▸ **WHAT THIS TASK INVOLVES**
Please reproduce the lines from the one containing "Task: Open Resource Monitor gauge icon" through the end of the data below exactly as they stand, and omit all pictures.

▸ **Stored records**

---

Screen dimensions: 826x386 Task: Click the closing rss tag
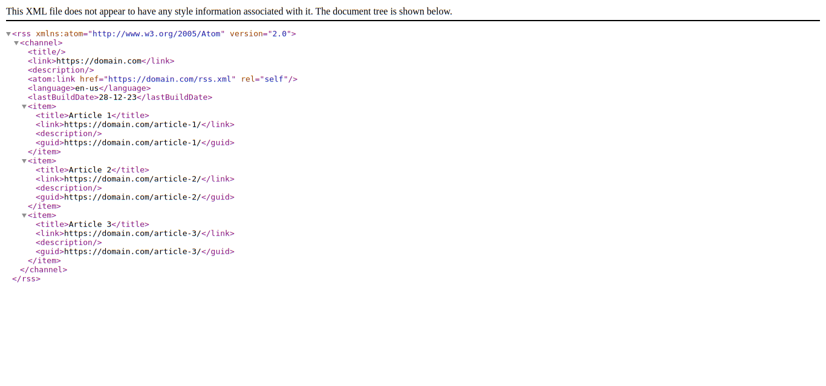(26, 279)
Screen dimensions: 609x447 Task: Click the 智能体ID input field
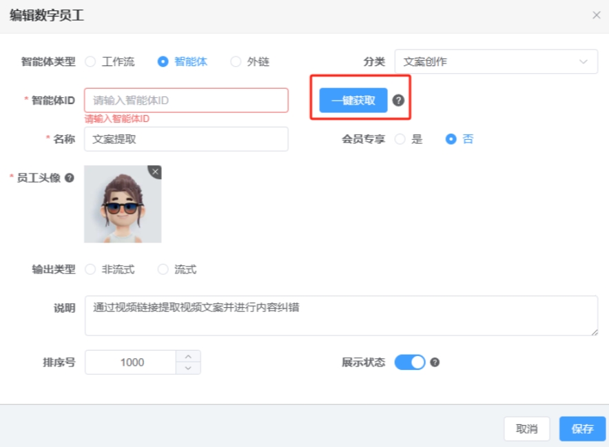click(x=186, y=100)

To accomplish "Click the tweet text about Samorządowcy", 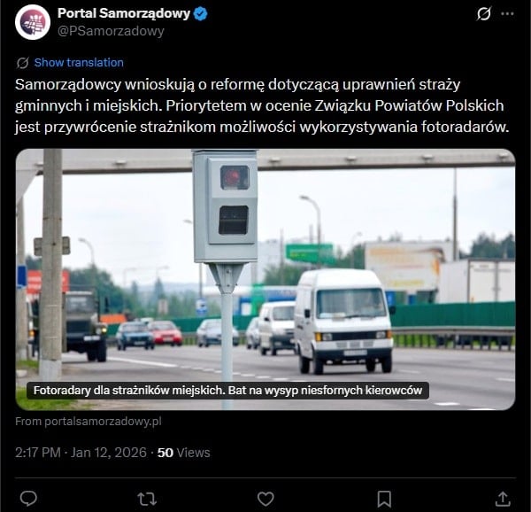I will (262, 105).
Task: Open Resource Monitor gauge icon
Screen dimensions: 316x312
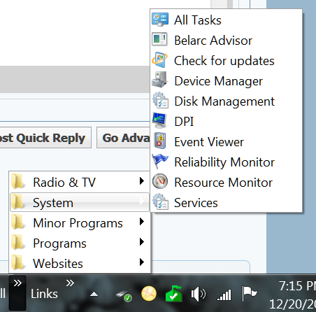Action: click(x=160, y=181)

---

▸ **RESULT OF THIS EXERCISE**
Task: Open Resource Monitor gauge icon
Screen dimensions: 316x312
Action: click(x=160, y=181)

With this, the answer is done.